Women’s Professional Leagues Limited Partners with Anomaly

Women’s Professional Leagues Limited (WPLL) has appointed Anomaly as its creative agency to develop a fresh brand platform and visual identity for the newly established independent company overseeing the top two tiers of women’s professional football in England.

Anomaly will create a bold brand positioning, visual identity, and creative platform to drive fan growth and engagement.

The Pitch Process and Strategic Approach

During the pitch process—designed and managed by Creativebrief—Anomaly showcased a deep understanding of WPLL’s purpose, principles, and role within the sports landscape.

Aiming to prioritise originality over imitation, their proposals draw from strong research and insight. By integrating specialist expertise from Ten Toes Media, Anomaly strengthens its approach with insights from its dedicated sports marketing arm.

Charlie Carpenter, CEO at Creativebrief, emphasised the significance of the project.

“This brief is the literal definition of a once in a lifetime opportunity. When you also combine the excitement of the task at hand with the exemplary approach that the Women’s Professional Leagues Limited took towards running an equitable pitch that didn’t request creative work from agencies, it gets even better,” Carpenter stated in his press release.

WPLL’s Vision for the Future

WPLL is driven by a bold vision to revolutionise women’s football by not only creating the world’s most unique, competitive, and entertaining league but also ensuring it caters to both current and future players and fans.

◆ ◆ ◆

- Given exercise A: Turn the lines of the listing, from the line containing "Click the School St label [180, 394]" through the end of the listing, into a JSON list of strings with one string per line, leaving out blank lines.

- Entries provided:
◆ ◆ ◆

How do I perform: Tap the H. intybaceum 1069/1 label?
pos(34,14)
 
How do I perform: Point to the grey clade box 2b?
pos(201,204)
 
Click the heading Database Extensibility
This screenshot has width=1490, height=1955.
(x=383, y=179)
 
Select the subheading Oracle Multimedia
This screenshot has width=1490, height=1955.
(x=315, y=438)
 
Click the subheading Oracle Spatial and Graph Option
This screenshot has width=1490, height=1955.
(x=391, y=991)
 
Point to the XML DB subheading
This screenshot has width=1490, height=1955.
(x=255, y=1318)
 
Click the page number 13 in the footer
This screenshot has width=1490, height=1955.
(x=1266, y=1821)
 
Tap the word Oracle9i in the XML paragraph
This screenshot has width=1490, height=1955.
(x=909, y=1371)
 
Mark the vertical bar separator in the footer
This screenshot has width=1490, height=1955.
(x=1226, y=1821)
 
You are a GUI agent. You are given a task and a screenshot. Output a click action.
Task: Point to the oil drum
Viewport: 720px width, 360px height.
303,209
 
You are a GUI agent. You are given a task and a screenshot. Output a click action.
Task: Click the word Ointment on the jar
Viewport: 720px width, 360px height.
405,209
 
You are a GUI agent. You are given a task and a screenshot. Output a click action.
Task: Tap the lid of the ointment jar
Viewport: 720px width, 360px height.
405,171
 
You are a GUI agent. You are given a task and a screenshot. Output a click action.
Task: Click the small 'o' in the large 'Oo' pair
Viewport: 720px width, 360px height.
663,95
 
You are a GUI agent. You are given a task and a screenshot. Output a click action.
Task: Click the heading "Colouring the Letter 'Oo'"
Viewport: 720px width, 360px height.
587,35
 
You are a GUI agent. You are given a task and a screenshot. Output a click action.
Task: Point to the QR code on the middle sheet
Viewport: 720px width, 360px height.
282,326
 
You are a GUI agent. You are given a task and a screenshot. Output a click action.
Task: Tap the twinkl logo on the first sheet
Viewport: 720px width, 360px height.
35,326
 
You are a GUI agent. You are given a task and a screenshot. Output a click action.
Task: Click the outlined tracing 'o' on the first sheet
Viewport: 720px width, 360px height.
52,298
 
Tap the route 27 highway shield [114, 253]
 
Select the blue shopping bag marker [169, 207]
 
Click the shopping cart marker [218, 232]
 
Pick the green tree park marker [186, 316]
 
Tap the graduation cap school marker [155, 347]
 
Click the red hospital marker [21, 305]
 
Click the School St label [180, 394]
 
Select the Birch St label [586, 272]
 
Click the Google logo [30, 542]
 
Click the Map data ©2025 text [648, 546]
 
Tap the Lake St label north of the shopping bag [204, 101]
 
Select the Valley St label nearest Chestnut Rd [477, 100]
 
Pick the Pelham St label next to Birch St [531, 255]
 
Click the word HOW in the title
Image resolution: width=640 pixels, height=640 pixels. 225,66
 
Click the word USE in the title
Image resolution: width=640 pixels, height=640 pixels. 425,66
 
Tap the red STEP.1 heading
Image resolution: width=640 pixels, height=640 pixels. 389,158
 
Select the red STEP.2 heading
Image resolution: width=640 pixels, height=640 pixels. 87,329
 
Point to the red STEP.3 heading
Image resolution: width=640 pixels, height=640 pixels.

◆ ◆ ◆

- Given exercise B: In the announcement about WPLL and Anomaly, which company designed and managed the pitch process?

- Exercise result A:
[
  "Click the School St label [180, 394]",
  "Select the Birch St label [586, 272]",
  "Click the Google logo [30, 542]",
  "Click the Map data ©2025 text [648, 546]",
  "Tap the Lake St label north of the shopping bag [204, 101]",
  "Select the Valley St label nearest Chestnut Rd [477, 100]",
  "Pick the Pelham St label next to Birch St [531, 255]",
  "Click the word HOW in the title",
  "Image resolution: width=640 pixels, height=640 pixels. 225,66",
  "Click the word USE in the title",
  "Image resolution: width=640 pixels, height=640 pixels. 425,66",
  "Tap the red STEP.1 heading",
  "Image resolution: width=640 pixels, height=640 pixels. 389,158",
  "Select the red STEP.2 heading",
  "Image resolution: width=640 pixels, height=640 pixels. 87,329",
  "Point to the red STEP.3 heading",
  "Image resolution: width=640 pixels, height=640 pixels."
]

- Exercise result B: Creativebrief